# ISIS Threatens France



## Denton (Sep 18, 2012)

Three French ISIS jihadis burn their passports and urge others to 'poison non-believers food and run over them with your cars' in chilling new propaganda video

They urge Muslims to slay non-believers at home if they can't travel to Iraq
The men claim ISIS has weapons and cars in France - and a list of targets 
They call on French Muslims to attack 'the enemies of Allah' with poison
The video also said pregnant women were moving to Syria and Iraq 
One of the fighters is seen holding a US-made assault rifle

Video: French Muslims are encouraged by Islamic state to ?Poison the infidels food and water; run them over with your cars? |

Remember the incident from last week? This story was published last month. How many more attacks can France expect? What is going to be the French response? Considering Paris is encircled by "suburbs" filled with Muslim immigrants whose youth find it entertaining to burn cars, I look forward to seeing how the authorities handle a coordinated attack.
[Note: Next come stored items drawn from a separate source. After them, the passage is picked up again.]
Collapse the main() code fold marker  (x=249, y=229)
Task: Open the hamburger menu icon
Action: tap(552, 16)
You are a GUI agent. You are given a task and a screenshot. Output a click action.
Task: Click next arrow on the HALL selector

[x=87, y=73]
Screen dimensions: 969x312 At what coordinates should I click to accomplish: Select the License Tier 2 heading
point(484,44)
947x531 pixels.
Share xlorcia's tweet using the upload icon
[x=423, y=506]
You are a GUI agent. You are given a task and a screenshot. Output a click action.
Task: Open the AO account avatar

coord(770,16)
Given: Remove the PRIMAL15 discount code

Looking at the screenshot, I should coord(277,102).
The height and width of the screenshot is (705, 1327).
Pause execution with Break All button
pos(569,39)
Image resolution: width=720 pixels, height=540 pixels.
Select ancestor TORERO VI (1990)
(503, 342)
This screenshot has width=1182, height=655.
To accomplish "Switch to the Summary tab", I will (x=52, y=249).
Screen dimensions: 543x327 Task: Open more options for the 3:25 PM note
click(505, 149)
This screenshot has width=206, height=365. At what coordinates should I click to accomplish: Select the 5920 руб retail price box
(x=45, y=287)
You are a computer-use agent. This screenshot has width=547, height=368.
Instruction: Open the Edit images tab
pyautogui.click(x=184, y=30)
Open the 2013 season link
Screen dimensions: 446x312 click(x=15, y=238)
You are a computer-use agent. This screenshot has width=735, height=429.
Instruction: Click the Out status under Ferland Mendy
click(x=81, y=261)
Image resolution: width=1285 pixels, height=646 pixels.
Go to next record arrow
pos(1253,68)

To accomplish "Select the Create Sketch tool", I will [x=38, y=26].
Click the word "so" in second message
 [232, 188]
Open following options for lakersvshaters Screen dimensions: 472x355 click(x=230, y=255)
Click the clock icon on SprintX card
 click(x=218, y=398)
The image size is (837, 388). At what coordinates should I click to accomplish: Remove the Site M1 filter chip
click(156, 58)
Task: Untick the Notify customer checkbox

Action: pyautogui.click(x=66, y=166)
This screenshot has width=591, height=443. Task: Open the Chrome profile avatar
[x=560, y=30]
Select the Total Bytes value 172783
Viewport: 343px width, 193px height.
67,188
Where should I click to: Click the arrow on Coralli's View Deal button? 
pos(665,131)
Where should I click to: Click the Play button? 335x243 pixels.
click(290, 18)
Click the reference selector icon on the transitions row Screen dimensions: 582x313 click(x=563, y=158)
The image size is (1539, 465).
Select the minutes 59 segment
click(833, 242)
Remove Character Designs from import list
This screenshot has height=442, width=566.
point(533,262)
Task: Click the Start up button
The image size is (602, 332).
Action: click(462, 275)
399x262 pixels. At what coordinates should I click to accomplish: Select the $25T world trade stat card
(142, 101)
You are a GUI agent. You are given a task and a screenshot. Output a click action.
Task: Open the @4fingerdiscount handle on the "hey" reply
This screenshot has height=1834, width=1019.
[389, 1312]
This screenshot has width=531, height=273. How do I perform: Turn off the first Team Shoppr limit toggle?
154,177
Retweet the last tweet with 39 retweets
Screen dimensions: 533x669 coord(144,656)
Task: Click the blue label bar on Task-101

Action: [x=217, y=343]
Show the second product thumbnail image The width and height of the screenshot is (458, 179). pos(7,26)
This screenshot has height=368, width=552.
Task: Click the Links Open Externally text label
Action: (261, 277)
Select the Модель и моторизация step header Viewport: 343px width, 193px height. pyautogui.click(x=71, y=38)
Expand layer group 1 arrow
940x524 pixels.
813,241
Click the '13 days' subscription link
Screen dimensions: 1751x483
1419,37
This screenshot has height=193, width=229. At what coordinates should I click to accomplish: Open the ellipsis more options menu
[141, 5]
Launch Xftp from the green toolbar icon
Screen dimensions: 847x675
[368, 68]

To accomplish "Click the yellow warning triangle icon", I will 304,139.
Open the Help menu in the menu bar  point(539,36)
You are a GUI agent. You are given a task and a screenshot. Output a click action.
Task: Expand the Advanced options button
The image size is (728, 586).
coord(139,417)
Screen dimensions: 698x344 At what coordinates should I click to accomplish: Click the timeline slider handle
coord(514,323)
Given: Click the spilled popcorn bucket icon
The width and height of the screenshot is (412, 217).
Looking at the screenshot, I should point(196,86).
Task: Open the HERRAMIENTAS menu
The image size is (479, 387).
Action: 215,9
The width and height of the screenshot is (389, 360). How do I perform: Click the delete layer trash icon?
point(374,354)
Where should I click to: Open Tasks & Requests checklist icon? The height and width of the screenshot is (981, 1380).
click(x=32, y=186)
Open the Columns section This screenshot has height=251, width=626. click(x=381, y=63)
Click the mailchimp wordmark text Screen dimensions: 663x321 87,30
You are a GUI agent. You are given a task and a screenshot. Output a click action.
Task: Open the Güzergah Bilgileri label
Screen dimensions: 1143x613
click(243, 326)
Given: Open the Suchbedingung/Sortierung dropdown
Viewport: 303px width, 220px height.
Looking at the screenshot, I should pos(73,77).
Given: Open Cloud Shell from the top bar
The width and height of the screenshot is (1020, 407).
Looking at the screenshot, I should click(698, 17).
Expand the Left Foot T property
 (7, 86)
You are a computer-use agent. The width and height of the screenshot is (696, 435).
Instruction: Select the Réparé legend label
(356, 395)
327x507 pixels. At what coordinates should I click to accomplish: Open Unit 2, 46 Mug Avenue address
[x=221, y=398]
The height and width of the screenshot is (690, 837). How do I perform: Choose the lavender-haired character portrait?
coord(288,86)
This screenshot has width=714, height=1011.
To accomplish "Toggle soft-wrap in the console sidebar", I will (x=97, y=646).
I hope the French citizenry prepare for what might come. Poisoned food and water supplies, attacks using cars, not to mention rifles and machetes.


----------



## James m (Mar 11, 2014)

Looks like the rest of the world will be bailing out france a fourth time.


----------



## Smitty901 (Nov 16, 2012)

France is basically a socialist country. Of course when they get to far in the whole they call on others to bail them back out. They tend to close an eye to extremist, thinking if they do then they will be left alone. That did not work well for them in the war and does not work now. Some never learn. France is over run with Muslims.
They could likely just end up serenading to them.


----------



## Seneca (Nov 16, 2012)

Serenading? 
I haven't heard of that being particularly successful. Though given the situation why not, certainly wouldn't hurt to give it a try. Alueta jante alueta just might do the trick!


----------



## Denton (Sep 18, 2012)

Many Germans are realizing what is happening to their own country and are pushing back. Is it too late for both countries? Are the indigenous cultures already past the point of peaceful return?

What about the U.S.? Are we looking at our future?


----------



## CrossbowJoe (Dec 21, 2014)

Somebody's financing these guys......the Rothschilds? Why not?
They're buying oodles of weapons, troops, supplies(an army marches on it's stomach). Where is all this $ coming from? The evil David Duke? Who the hell is behind this?!!! We are talking millions. 
Goldman Sachs?


----------



## paraquack (Mar 1, 2013)

With all the oil money in the middle east, I'd guess it's coming from there.


----------



## Ripon (Dec 22, 2012)

I so tire of this crap. If you want to blame a U.S. corp have some proof or knock it off. This band of thugs kidnaps women and sales them as sex slaves to oil wealthy Arabs who eagerly buy, they've been in possession of refineries, oil producing fields and do you really think when they take over a town they let people keep their assets? Seriously? I'm so glad we got an ignore feature this world conspiracy crowd bores me to death.



CrossbowJoe said:


> Somebody's financing these guys......the Rothschilds? Why not?
> They're buying oodles of weapons, troops, supplies(an army marches on it's stomach). Where is all this $ coming from? The evil David Duke? Who the hell is behind this?!!! We are talking millions.
> Goldman Sachs?


----------



## tango (Apr 12, 2013)

France has had Muslimes for a LOT of years.
First time I went there was in 1968 (navy), in Marselleas. There was an ARAB district that we were told not to go to.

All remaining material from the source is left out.